In this case Glencore Coal Pty Limited (Glencore) applied for leave to use an expert report (the Sackett report) that had been filed in another proceeding. The purpose was to respond to an application made by the respondents under s 10 of the Aboriginal and Torres Strait Islander Heritage Act 1984 (Cth). The Sackett report was produced pursuant to a court order, but was not tendered in the proceeding. Without a court order in this instance, Glencore would be precluded by the Harman undertaking from using the Sackett report or the information it contained for any purpose unrelated to the earlier proceeding.

Harman undertaking

A party who obtains documents or information through the process of discovery is subject to an implied undertaking not to make use of them or it for a collateral purpose. This undertaking, generally known as the Harman undertaking, from Harman v Secretary of State for the Home Department [1983] 1 AC 280, 313, binds not only the parties and their lawyers, but also others to whom the documents are given. The implied undertaking is subject to the qualification that, once the material is adduced in evidence in court proceedings, it goes into the public domain unless the court restrains its publication. The court may release a party from the undertaking if the party can show ‘special circumstances’.

Submissions

Glencore submitted that the Sackett report was plainly relevant to the s 10 application in that it went to the question of whether the oral histories relied upon were reliable source of information. The respondent (Franks) contended that the Sackett report was never read into court or tested in open court, and that it contained numerous inaccuracies that would cause substantial damage to various First Nations communities.

Reasons for decision

His Honour found that, had the proceeding which the Sackett report was commissioned for gone ahead, it was likely that it would have been admitted into evidence and therefore entered the public domain. He also found that the native title proceeding and the s 10 application had some common features and the common interest Glencore had in them.

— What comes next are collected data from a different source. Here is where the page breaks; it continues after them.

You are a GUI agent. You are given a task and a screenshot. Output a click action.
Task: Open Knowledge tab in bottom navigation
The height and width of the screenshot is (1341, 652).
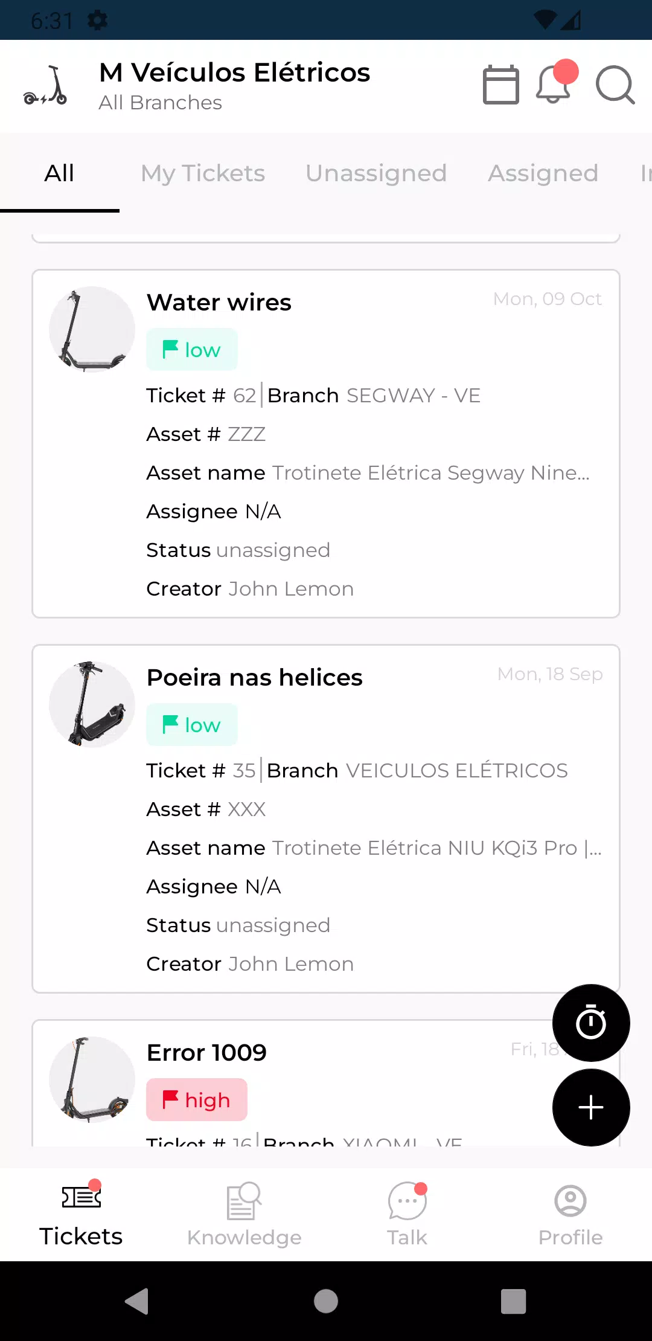(x=244, y=1214)
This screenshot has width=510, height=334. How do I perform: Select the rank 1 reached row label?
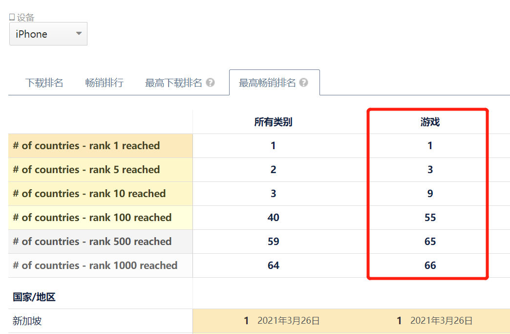86,146
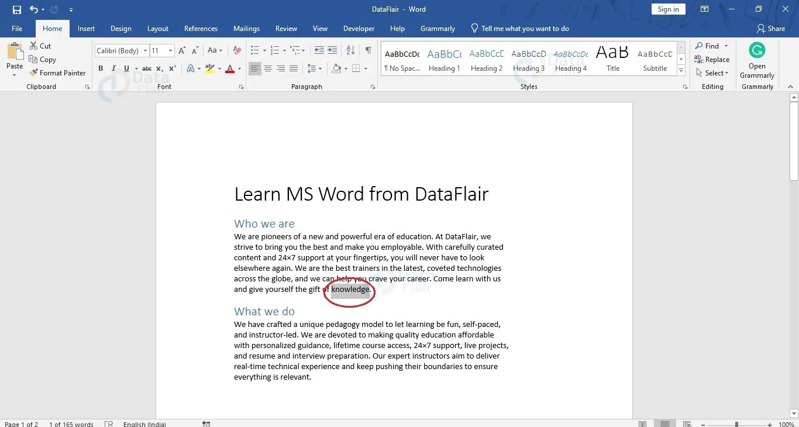Screen dimensions: 799x427
Task: Show paragraph formatting marks
Action: [368, 50]
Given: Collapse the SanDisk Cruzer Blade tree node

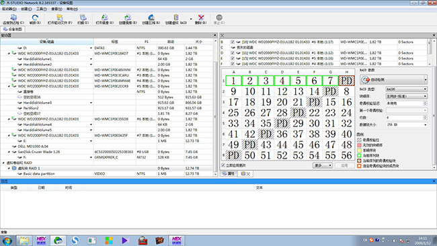Looking at the screenshot, I should pos(9,152).
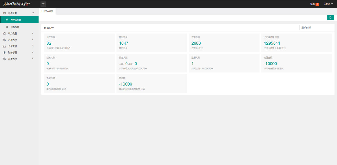The image size is (337, 165).
Task: Expand the 订单管理 submenu arrow
Action: pyautogui.click(x=33, y=59)
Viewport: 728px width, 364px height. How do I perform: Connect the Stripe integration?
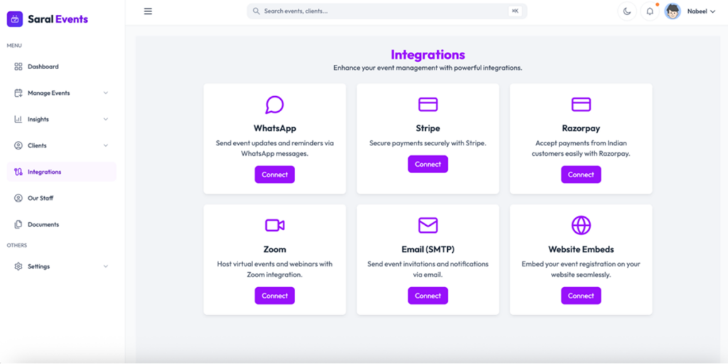coord(428,164)
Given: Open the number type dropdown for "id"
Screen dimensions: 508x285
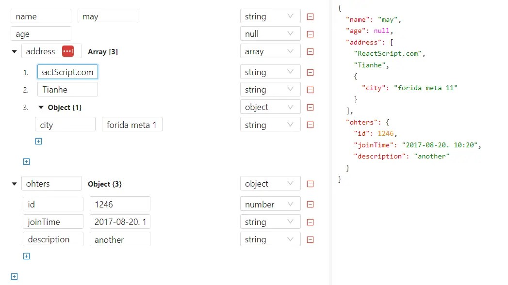Looking at the screenshot, I should 270,204.
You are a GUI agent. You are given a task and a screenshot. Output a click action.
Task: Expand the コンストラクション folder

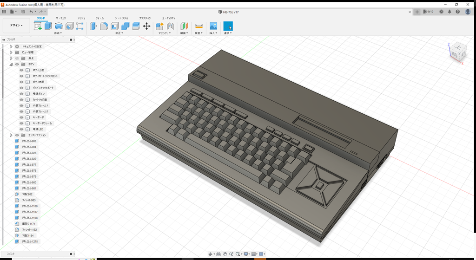(11, 135)
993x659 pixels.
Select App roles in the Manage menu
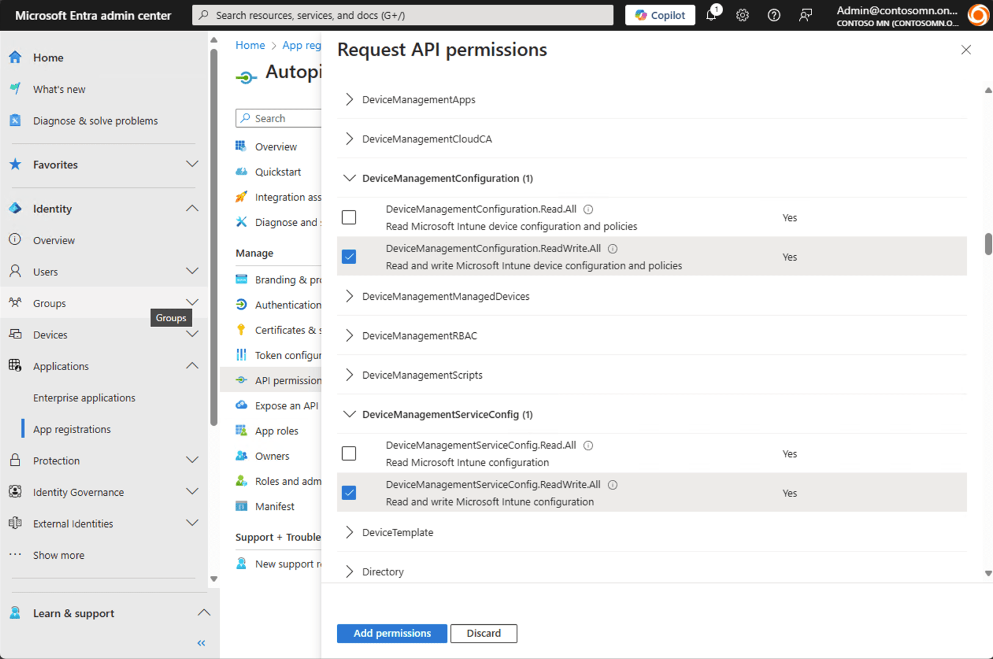click(x=277, y=431)
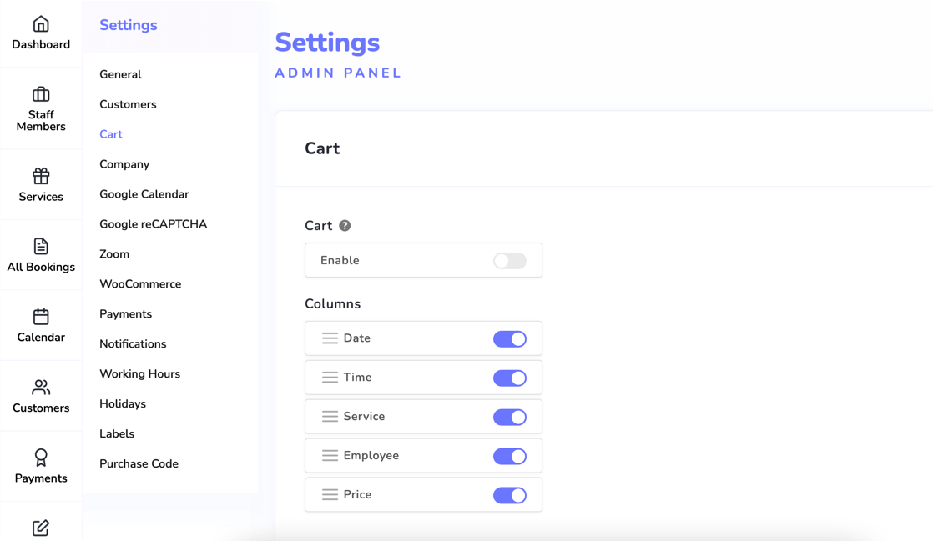The image size is (933, 541).
Task: Open Services via the gift icon
Action: pos(41,176)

However, he went on to note the contents of the Sackett report were clearly sensitive and controversial. Additionally, Glencore’s application for leave was made within days of the deadline for representations, making it impossible for Franks to provide cogent evidence to support their claims. The potential for unfairness or prejudice and the delay in making the application bore heavily upon the exercise of the court’s discretion in this instance. His Honour concluded it was unlikely that the Sackett report could affect the weight given to Associate Professor Draper’s report being used in this case.

Finally, the issues for determination on the s 10 application were different from the issues considered by Dr Sackett, namely, the applicants did not have be native title holders or claimants in order to bring the application. As a result, His Honour considered it unlikely that the grant of leave to use the report would make any contribution to the achievement of justice in this instance.

Conclusion

For the above reasons, His Honour concluded that, on the balance of probabilities, Glencore had not established the existence of special circumstances or that it was in the interests of justice to grant Glencore’s application.